DATA VALUE ATOMICITY

I hope the previous section succeeded in convincing you that domains really are types, no more and no less. Now I want to turn to the issue of data value atomicity and the related notion of first normal form (1NF for short). In Chapter 1, I said that 1NF meant that every tuple in every relation contains just a single value (of the appropriate type) in every attribute position—and it’s usual to add that those “single values” are supposed to be atomic. But this latter requirement raises the obvious question: What does it mean for data to be atomic?
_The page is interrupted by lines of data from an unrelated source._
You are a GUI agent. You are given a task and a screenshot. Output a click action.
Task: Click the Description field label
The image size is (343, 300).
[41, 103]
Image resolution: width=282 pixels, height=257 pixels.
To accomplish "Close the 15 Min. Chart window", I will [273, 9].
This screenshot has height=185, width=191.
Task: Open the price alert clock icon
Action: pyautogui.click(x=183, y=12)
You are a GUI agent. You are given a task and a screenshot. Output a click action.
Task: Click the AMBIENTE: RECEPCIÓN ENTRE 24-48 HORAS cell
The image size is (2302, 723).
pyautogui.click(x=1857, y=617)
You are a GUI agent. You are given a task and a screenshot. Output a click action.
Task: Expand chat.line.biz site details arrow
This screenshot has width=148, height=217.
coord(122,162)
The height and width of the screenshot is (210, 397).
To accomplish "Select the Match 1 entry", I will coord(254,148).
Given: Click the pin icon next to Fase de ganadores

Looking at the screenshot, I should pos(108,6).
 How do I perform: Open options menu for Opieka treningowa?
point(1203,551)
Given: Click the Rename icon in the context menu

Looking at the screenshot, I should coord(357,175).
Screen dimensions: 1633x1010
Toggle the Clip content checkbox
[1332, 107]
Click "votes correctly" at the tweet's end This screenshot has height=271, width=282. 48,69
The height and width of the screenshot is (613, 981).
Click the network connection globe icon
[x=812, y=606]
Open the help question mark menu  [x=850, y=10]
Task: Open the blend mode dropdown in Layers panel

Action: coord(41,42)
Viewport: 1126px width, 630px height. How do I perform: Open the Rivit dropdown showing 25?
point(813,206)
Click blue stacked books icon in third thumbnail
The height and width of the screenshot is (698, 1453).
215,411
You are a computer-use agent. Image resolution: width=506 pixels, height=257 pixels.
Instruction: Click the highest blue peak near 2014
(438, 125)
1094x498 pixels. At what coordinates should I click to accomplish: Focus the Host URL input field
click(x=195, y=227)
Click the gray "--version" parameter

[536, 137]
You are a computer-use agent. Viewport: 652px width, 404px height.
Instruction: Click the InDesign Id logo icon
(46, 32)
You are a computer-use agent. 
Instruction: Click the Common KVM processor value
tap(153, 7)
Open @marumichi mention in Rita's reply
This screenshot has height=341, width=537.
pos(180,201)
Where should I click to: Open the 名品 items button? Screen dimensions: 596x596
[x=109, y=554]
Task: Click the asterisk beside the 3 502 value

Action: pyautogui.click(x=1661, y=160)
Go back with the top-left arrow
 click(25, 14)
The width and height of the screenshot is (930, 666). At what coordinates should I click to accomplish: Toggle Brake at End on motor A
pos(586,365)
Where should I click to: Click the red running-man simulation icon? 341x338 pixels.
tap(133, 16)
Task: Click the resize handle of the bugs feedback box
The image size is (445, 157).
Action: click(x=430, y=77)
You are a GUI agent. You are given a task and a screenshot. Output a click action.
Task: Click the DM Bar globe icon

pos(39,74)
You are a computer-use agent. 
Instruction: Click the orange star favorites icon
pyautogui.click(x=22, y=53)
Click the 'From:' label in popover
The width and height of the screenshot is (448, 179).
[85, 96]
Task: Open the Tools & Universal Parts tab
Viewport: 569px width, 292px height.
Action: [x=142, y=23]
Well, in A REVIEW OF THE ORIGINAL MODEL of the book mentioned earlier (The Relational Model for Database Management Version 2), Codd defines atomic data as data that “cannot be decomposed into smaller pieces by the DBMS (excluding certain special functions).” Even if we ignore that parenthetical exclusion, however, this definition is a trifle puzzling; at best, it’s certainly not very precise. For example, what about character strings? Are character strings atomic? Well, every database product I know provides a variety of operators—LIKE, SUBSTR (substring), “||” (concatenate), and so on—that rely by definition on the fact that character strings in general can be “decomposed into smaller pieces by the DBMS.” So are such strings atomic? What do you think?

Here are some other examples of values whose atomicity is at least open to question and yet we would certainly want to allow as attribute values in tuples in relations:

  • Bit strings

  • Rational numbers (which might be regarded as being decomposable into integer and fractional parts)

  • Dates and times (which might be regarded as being decomposable into year / month / day and hour / minute / second components, respectively)

And so on.

Now I’d like to move on to what might be considered a more startling example. Refer to Figure 2-1 below. Relation R1 in that figure is a reduced version of the shipments relation from our running example; it shows that certain suppliers supply certain parts, and it contains one tuple for each legitimate (SNO,PNO) combination. For the sake of the example, let’s agree that supplier numbers and part numbers are indeed “atomic”; then we can presumably agree that R1, at least, is in 1NF.

Relations R1, R2, and R3

Figure 2-1. Relations R1, R2, and R3

Now suppose we replace R1 by R2, which shows that certain suppliers supply certain groups of parts (attribute PNO in R2 is what some writers would call multivalued, and values of that attribute are groups of part numbers). Then most people would surely say that R2 is not in 1NF; in fact, it looks like a case of “repeating groups,” and repeating groups are the one thing that just about everybody agrees 1NF is supposed to prohibit (because such groups are obviously not atomic—right?).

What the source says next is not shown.